In 1986, the station became separate from the AM counterpart, and began broadcasting an Adult contemporary format under the WBZD callsign. Sometime later in that decade, it changed to an easy listening format. In 1991, when current owner Ham Broadcasting purchased the station and its AM counterpart, the FM station's callsign was reverted to the original WKDZ-FM callsign it held as a repeater of the AM station, and it began broadcasting a country format, which remains with the station today.

===Change of frequency and studio relocation===
The station switched frequencies to its current 106.5 MHz on August 23, 2001. In May 2004, Ham Broadcasting relocated the studio from its pre-existing Will Jackson Road facility to its current location near U.S. Route 68's junction with Interstate 24. The state-of-the-art studio facility, a former Hardee's restaurant building, was remodeled to house WKDZ-FM and its AM counterpart, as well as the home of WHVO's technical operations. The previous studio now serves as a backup studio and maintenance facility.

==Programming==
===Format and coverage area===
WKDZ-FM broadcasts a country music format and its primary coverage area, as part of the Clarksville-Hopkinsville radio market, consists of Trigg, Christian, Caldwell, Lyon, and Todd counties in Kentucky, along with nearby Montgomery and Stewart counties in Middle Tennessee. However, it's 100,000 watt signal allows the station to be heard in many areas between Paducah's eastern outskirts and Nashville's northwestern outskirts, including the easternmost counties of Kentucky's Jackson Purchase region in the west, the southern part of the Western Coal Fields region in the north, much of Logan County in the east, as well as other areas of northwestern Middle Tennessee to the south.

===Sports programming===
In addition to its usual music programming, WKDZ-FM is an affiliate of the Tennessee Titans Radio Network, which broadcasts live games involving the NFL's Tennessee Titans based in Nashville. WKDZ-FM also serves as one of three affiliates of the University of Kentucky Wildcats radio network in the Clarksville-Hopkinsville market (the other two are WHOP-AM and WHOP-FM), broadcasting games of their football and men's and women's basketball programs. WKDZ-FM also broadcasts Trigg County High School football games on Friday nights from mid-August through November and Trigg County High School basketball games (boys and girls) from November to March.

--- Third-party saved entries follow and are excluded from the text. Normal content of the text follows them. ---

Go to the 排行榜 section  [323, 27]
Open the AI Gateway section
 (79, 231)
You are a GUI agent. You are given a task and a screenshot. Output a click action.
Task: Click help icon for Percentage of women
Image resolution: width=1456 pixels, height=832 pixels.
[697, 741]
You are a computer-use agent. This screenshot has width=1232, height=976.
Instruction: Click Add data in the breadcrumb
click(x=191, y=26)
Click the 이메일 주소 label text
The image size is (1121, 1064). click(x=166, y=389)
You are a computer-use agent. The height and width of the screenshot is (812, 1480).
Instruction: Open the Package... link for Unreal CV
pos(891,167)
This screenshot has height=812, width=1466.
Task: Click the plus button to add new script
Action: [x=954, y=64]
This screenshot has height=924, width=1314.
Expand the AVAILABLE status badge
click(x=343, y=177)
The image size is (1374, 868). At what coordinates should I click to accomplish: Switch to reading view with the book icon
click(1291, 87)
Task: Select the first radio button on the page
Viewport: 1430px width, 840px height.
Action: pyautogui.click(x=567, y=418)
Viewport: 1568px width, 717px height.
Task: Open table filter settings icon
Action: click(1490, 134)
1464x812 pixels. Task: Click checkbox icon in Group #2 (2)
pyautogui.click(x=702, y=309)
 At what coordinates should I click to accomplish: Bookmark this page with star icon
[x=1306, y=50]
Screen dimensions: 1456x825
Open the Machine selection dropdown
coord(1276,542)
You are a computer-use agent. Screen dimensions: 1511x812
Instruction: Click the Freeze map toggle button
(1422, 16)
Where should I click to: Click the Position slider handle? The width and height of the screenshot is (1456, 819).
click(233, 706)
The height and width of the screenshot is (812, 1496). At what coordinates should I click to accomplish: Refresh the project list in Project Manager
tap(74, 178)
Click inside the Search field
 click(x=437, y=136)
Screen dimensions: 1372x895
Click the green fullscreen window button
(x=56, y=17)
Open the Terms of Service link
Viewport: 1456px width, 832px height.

On August 1, 2017, the station launched YourSportsEdge.com, a sports website dedicated to covering sports at Trigg County High School, Caldwell County High School, Lyon County High School, Hopkinsville High School, Christian County High School, Heritage Christian Academy, University Heights Academy, Fort Campbell High School, and Todd County Central High School. In addition, the site covers college sports and the Hoptown Hoppers Ohio Valley League baseball team.

===News operation===
WKDZ-FM is unique in that it, along with sister stations WHVO and WKDZ-AM, boasts a full-time news department in house. The one-hour newscasts, branded as News Edge, are broadcast at 12 Noon and 5:00 p.m. Central Time over all three Ham Broadcasting-owned stations. Shorter newscasts are run at 6, 7, and 8 a.m. CT. Hourly national news updates are provided by Fox News Radio at the top of each hour.

==Awards and recognitions==
WKDZ-FM has been recognized many times for its community service. The station also has won a Marconi Award for "Small Market Station Of The Year" in 2002, 2008, 2013, and 2017. WKDZ-FM has also been consistently nominated for the coveted NAB Crystal Award for Community Service, which they won in 2013.